The Finnish Institute of Bioethics therefore aims at creating comprehensive structures that cut through the academic world as well as the society at large for raising the influence and level of public awareness in bioethics in Finland. In pursuing this goal, the Finnish Institute of Bioethics aspires to foster value pluralism and social inclusivity as its main principles; in other words, the Finnish Institute of Bioethics seeks to create an inclusive forum for interaction regarding bioethical topics, one which expands from academia to practice, such as to health care and legislation—while not overlooking the perspectives of patients, research subjects and ordinary citizens.

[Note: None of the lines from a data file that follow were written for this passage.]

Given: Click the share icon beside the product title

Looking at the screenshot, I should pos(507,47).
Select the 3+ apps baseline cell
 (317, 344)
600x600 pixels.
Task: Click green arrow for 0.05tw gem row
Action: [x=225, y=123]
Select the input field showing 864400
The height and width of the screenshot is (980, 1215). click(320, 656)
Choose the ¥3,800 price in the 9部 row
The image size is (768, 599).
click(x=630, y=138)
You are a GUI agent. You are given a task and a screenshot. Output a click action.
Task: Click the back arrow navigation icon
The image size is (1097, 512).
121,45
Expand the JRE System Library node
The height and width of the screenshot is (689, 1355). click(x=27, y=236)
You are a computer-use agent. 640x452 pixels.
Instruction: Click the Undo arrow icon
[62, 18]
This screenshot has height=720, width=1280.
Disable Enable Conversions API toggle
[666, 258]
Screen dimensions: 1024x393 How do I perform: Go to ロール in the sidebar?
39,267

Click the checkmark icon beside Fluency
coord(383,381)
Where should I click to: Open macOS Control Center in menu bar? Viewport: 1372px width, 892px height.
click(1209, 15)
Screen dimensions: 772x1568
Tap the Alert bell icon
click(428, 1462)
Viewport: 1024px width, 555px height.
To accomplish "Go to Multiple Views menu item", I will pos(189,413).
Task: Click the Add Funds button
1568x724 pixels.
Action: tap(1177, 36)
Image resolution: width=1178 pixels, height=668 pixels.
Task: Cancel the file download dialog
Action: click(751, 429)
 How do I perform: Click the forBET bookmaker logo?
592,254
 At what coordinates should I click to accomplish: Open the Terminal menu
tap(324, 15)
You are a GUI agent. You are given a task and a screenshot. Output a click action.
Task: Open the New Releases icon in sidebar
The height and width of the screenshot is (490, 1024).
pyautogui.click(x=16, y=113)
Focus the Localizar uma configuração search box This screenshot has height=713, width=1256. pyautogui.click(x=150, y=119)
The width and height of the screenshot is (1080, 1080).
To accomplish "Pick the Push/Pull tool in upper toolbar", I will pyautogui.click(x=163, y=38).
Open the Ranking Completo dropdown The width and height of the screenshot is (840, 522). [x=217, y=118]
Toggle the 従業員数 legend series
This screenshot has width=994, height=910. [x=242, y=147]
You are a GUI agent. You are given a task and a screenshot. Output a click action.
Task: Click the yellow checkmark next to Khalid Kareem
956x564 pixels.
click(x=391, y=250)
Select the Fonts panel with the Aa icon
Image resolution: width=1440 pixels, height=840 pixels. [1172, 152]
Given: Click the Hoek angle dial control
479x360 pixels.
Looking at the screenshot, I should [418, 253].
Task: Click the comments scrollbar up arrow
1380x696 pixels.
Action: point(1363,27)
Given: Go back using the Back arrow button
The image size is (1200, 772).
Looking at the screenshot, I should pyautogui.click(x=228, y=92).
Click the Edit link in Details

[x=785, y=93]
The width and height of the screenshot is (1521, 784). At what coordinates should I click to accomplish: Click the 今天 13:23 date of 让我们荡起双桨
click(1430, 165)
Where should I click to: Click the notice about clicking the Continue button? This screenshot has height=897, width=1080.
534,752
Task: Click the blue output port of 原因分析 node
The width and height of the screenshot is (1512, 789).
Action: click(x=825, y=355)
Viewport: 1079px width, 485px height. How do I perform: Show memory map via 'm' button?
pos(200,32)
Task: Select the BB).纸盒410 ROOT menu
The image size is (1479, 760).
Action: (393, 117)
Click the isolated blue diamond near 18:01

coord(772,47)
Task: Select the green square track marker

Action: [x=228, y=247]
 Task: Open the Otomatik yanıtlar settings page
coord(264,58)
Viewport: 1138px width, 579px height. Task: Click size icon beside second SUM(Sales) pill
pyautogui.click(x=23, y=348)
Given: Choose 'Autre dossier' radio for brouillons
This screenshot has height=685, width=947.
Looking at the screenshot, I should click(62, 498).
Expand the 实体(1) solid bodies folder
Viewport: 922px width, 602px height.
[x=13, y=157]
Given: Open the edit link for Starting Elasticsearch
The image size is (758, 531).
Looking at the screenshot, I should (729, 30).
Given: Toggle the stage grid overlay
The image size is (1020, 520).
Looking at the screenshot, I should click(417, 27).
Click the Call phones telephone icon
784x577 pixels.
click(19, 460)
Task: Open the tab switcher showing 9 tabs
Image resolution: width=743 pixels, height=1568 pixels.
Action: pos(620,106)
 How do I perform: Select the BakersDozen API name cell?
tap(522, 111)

The Finnish Institute of Bioethics is a politically and religiously independent non-profit organization aimed at creating a neutral ground for bioethical discourse across political, disciplinary and societal borders. In other words, the most central goal of the Finnish Institute of Bioethics is to further the establishment of bioethics into Finnish academic and political life. Being independent, the institute is not a part of any university but rather collaborates with university projects. Moreover, it is important to emphasize the fact that the institute does not aspire to replace the influence or importance of any existing organizations or communities, but rather to enrich interaction within the web of structures already existing in Finland. At the same time, the Finnish Institute of Bioethics aspires to create networks for collaboration between Finland and its neighboring countries, as well as to sustain close ties between Finland and other countries beyond this, especially with the birth place of bioethics, the United States. For instance, the staff of the institute have close ties with the Center for Bioethics at the Harvard Medical School as well as with the Hastings Center.
We believe it is critical and timely for Finland to follow in the footsteps of many other Western countries in establishing democratic channels for ethical and moral deliberation as well as decision-making in life sciences, especially in health care, and in society at large.